● **REQUIREMENT**
Counting only lines below that hold "will", give the total alone.

(INPUT DATA Opens)

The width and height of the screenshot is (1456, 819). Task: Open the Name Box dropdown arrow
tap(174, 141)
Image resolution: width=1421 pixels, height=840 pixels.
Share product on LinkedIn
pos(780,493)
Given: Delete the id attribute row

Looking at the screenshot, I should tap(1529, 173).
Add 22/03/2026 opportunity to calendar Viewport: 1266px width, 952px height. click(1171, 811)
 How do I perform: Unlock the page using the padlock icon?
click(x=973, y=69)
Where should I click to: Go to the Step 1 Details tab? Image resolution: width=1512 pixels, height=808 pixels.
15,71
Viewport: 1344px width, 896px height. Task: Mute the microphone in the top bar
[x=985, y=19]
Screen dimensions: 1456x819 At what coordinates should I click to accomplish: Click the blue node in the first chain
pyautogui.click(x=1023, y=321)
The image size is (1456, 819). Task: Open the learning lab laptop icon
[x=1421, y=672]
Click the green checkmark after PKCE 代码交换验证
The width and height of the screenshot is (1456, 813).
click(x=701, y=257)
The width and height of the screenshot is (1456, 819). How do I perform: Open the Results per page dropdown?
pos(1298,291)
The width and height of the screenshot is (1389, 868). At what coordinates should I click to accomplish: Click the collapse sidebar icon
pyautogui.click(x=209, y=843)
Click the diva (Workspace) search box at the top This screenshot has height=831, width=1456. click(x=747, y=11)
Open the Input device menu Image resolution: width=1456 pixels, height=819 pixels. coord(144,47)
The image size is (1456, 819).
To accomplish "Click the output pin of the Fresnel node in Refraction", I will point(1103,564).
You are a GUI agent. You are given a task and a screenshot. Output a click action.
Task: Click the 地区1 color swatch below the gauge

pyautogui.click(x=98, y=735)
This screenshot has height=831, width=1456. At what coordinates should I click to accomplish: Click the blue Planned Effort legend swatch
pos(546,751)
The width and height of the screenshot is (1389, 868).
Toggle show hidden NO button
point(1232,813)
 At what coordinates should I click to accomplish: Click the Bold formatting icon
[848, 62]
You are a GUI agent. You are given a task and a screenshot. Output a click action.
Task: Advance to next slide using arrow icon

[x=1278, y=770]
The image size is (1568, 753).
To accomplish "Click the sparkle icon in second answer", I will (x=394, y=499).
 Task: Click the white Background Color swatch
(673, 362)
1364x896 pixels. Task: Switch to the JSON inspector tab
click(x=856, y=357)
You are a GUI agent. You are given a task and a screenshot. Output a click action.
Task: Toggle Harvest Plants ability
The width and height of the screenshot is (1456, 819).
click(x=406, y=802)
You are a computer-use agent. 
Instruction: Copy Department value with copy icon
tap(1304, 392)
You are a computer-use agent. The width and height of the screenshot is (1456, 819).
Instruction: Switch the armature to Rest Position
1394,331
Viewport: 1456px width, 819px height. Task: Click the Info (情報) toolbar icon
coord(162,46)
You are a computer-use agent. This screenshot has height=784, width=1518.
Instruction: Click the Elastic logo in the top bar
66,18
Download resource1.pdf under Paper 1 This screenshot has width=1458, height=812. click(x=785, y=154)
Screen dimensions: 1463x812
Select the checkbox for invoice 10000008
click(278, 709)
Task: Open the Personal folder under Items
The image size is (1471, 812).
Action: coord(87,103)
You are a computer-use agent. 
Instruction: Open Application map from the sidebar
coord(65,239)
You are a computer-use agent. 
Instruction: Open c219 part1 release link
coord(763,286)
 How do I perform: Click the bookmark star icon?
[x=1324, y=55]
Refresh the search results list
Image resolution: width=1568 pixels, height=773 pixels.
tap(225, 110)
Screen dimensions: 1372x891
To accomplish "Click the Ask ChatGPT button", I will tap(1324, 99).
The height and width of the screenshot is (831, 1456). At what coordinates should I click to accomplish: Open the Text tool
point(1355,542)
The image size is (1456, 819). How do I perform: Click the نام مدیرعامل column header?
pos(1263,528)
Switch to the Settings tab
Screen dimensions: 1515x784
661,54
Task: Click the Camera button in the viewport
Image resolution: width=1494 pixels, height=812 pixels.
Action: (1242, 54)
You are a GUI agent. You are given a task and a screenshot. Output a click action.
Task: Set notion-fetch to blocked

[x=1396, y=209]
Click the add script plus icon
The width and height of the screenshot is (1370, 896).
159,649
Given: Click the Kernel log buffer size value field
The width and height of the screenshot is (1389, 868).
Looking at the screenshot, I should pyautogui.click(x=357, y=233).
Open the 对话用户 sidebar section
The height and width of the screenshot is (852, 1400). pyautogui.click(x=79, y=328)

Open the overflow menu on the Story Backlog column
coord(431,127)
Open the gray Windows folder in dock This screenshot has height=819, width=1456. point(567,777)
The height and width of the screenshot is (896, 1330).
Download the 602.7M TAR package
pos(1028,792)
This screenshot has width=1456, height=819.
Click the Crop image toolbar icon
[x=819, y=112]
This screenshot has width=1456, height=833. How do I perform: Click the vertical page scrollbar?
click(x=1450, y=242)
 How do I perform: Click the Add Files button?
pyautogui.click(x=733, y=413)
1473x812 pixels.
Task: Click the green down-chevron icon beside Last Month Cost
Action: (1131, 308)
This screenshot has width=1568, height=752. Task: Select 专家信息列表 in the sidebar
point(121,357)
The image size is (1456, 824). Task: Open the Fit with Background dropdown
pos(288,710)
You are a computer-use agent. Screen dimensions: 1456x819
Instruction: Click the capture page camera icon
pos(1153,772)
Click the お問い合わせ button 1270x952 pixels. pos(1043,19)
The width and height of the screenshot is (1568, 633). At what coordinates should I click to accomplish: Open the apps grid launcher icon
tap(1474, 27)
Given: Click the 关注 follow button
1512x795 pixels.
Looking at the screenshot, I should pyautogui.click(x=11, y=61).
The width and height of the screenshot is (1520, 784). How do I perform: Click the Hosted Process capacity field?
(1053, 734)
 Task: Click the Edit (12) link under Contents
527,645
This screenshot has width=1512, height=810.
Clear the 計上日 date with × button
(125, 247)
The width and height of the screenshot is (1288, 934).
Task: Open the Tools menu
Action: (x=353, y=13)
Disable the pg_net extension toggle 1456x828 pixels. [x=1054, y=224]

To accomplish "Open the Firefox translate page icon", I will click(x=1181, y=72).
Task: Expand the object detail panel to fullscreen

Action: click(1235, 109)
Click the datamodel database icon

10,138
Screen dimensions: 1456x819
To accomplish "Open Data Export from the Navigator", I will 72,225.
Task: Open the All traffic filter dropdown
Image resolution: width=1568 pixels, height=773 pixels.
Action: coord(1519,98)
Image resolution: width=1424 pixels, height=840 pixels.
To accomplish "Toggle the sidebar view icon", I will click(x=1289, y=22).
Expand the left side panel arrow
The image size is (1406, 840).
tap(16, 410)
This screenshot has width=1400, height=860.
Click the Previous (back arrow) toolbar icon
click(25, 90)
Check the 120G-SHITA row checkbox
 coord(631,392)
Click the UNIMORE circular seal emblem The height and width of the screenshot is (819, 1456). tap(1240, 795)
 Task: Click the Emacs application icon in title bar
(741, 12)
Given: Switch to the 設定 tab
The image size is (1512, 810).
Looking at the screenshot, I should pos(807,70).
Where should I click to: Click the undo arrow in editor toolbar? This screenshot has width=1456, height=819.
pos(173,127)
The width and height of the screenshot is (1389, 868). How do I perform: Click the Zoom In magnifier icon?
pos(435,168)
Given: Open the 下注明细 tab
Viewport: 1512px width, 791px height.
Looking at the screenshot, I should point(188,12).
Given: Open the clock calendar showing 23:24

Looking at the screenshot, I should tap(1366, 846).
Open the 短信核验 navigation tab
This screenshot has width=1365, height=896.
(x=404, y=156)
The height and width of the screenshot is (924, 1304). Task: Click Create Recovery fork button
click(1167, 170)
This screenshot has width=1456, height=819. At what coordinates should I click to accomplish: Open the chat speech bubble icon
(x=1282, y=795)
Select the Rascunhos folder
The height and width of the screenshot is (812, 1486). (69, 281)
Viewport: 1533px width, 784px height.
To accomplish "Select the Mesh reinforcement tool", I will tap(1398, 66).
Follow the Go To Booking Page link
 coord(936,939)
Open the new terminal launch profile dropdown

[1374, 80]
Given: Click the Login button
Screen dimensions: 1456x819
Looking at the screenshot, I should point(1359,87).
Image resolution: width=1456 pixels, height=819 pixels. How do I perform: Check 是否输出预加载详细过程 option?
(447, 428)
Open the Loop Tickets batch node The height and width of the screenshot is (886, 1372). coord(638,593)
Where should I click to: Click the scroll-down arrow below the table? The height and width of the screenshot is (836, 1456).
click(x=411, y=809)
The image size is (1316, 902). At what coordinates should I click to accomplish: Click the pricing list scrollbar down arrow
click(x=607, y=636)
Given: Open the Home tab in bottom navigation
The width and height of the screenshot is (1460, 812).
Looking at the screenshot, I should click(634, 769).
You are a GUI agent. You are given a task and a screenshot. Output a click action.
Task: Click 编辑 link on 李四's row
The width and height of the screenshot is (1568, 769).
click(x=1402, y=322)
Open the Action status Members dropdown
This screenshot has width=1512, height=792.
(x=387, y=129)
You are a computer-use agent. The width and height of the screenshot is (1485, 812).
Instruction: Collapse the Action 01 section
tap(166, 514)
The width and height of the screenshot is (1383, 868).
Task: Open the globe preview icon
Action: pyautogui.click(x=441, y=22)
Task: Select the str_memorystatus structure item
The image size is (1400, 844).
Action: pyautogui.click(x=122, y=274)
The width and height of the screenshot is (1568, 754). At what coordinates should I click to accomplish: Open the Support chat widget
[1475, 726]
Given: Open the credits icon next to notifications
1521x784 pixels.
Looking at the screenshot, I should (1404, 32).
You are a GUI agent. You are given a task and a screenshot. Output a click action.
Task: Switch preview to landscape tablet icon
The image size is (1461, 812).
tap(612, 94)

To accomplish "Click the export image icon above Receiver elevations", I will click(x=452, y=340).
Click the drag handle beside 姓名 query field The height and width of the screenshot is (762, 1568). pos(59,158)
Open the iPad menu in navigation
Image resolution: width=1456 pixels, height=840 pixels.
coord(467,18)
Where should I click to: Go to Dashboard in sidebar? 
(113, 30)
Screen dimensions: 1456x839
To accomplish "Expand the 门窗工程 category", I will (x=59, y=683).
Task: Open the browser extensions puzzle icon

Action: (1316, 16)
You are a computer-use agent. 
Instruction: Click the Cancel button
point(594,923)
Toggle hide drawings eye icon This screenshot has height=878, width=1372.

(INPUT DATA Closes)

● **ANSWER AREA**
9